[Records drawn from a dataset]
+-------+
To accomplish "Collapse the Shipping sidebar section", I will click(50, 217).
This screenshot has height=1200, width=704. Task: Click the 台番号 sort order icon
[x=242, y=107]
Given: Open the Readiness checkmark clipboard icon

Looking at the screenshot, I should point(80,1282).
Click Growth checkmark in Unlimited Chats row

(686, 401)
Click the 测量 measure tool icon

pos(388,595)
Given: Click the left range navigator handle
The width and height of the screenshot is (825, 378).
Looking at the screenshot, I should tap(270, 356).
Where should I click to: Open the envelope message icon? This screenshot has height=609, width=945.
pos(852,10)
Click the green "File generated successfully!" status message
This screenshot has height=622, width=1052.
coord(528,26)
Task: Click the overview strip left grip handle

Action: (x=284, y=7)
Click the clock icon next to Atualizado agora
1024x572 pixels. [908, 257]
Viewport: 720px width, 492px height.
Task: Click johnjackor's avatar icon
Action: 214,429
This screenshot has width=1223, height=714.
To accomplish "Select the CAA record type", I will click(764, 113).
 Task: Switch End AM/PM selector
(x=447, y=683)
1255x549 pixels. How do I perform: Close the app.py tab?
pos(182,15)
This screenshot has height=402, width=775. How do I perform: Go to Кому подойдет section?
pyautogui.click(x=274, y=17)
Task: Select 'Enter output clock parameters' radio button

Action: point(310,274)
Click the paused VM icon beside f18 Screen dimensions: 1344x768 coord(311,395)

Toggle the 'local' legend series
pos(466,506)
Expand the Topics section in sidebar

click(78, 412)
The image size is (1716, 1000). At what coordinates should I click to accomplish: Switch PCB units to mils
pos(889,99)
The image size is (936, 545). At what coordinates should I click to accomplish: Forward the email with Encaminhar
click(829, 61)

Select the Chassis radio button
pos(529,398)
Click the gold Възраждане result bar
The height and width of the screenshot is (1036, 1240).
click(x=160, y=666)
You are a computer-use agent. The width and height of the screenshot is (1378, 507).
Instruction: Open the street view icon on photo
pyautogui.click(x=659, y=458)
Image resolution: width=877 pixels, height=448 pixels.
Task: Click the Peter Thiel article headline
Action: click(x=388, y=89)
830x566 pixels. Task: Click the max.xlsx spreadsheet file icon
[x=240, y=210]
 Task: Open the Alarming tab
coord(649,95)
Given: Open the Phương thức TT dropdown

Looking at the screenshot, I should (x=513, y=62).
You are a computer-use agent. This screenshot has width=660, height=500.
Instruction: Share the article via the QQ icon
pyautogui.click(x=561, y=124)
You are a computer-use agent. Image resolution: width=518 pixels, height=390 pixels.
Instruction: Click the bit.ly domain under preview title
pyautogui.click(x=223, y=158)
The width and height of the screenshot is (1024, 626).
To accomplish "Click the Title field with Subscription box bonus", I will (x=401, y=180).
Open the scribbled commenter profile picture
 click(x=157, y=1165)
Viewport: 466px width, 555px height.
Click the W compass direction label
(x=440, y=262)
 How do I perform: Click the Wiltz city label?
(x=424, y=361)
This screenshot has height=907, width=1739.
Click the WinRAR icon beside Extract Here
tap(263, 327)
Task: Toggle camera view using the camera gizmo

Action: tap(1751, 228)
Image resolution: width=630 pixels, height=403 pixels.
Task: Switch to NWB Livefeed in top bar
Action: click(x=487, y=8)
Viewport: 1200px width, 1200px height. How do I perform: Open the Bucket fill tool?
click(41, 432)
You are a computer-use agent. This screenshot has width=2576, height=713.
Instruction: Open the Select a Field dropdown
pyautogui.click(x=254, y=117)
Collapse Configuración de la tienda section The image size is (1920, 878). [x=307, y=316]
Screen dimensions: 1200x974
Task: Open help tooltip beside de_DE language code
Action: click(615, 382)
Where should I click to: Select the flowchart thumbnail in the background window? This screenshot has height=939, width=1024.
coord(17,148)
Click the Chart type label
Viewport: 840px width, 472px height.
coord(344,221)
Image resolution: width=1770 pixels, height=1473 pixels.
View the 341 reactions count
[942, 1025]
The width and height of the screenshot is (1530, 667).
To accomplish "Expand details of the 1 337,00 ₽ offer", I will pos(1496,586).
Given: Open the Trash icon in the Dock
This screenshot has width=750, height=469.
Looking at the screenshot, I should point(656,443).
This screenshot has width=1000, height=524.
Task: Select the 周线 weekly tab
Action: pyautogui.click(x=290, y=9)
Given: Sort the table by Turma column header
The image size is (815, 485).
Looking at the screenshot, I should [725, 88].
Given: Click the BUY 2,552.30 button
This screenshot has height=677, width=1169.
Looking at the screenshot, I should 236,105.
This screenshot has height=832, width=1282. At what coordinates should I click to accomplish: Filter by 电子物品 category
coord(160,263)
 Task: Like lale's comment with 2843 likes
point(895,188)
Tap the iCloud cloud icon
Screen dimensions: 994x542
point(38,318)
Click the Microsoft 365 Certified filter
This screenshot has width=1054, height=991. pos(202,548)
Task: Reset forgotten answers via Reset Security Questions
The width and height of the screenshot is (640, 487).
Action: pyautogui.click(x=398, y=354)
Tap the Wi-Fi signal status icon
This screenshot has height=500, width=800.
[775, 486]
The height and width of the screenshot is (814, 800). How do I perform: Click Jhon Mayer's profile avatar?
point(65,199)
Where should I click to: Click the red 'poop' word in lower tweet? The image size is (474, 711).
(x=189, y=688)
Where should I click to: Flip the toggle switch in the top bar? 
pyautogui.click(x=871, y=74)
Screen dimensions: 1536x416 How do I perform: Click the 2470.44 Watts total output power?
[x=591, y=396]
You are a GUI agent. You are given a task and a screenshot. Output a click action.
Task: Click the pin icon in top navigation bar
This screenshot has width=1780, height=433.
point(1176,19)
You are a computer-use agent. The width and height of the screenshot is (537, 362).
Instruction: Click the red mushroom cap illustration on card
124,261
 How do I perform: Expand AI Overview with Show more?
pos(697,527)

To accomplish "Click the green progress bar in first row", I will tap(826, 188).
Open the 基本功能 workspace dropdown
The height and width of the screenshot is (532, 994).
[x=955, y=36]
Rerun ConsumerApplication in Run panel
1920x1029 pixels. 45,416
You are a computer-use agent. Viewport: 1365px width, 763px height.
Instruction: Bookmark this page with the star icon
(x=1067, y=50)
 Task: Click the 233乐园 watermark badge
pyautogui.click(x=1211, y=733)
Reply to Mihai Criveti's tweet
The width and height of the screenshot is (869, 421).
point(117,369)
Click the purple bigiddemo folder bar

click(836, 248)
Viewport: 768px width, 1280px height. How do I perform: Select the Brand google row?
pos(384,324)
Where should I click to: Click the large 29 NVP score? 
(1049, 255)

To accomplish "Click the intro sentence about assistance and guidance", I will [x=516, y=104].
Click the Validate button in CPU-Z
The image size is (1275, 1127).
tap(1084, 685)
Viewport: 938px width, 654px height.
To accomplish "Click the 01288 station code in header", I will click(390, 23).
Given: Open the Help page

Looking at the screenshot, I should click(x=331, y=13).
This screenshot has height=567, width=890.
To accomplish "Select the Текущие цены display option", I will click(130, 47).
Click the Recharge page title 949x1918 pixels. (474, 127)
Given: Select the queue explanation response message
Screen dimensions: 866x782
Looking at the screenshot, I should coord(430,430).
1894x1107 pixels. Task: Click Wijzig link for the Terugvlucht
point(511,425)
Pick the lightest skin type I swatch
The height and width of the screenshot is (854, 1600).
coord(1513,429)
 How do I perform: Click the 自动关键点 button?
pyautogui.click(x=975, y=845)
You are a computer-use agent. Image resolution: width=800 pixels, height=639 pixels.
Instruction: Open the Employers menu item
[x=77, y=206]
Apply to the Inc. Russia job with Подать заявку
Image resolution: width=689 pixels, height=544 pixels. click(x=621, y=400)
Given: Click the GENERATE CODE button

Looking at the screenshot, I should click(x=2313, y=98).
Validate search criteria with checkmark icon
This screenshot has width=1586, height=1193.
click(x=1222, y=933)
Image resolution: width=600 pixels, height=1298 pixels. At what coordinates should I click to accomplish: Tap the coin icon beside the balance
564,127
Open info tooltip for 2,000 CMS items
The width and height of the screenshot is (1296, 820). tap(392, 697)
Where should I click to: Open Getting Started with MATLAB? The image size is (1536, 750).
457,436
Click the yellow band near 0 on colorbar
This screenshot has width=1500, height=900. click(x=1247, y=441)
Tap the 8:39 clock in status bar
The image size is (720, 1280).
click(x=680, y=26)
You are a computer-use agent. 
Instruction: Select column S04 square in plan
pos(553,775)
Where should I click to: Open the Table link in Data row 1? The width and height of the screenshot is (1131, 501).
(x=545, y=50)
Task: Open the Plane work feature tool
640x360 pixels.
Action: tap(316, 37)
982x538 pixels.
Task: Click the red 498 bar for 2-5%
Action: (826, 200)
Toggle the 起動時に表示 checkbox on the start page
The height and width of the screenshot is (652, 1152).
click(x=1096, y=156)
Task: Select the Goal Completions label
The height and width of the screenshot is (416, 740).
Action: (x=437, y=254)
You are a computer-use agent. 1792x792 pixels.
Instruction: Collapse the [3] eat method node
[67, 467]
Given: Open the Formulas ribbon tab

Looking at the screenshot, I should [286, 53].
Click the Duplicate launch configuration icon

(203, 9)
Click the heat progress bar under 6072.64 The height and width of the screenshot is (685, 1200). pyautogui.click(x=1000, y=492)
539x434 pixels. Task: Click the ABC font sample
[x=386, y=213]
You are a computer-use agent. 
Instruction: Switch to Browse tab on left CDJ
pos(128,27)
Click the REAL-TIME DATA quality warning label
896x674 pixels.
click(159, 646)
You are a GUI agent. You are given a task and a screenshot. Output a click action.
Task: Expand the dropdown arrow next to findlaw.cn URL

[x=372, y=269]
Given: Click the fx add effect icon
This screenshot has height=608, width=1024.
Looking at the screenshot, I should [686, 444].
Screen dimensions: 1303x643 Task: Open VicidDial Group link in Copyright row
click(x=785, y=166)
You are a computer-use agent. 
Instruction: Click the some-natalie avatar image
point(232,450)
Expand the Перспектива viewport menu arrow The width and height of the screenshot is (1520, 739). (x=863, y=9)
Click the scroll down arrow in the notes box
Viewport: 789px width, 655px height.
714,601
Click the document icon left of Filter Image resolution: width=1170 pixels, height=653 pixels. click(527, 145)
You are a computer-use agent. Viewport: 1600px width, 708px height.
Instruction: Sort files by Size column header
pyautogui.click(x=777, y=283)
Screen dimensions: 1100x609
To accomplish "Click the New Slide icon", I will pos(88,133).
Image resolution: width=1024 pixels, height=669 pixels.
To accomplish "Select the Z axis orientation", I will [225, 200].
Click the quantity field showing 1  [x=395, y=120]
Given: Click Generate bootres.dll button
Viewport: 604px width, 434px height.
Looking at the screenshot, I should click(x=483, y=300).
+-------+
▶ _WHAT IS REQUIRED_: For the word "computer", find all matching lines in the entries above and copy them out.

▶ _ANSWER BOX_:
You are a computer-use agent. The width and height of the screenshot is (1378, 507).
You are a computer-use agent. This screenshot has width=660, height=500.
You are a computer-use agent. Image resolution: width=518 pixels, height=390 pixels.
You are a computer-use agent. This screenshot has width=2576, height=713.
You are a computer-use agent. The width and height of the screenshot is (537, 362).
You are a computer-use agent. Viewport: 1365px width, 763px height.
You are a computer-use agent. Image resolution: width=800 pixels, height=639 pixels.
You are a computer-use agent. 
You are a computer-use agent. 1792x792 pixels.
You are a computer-use agent. 
You are a computer-use agent. 
You are a computer-use agent. Viewport: 1600px width, 708px height.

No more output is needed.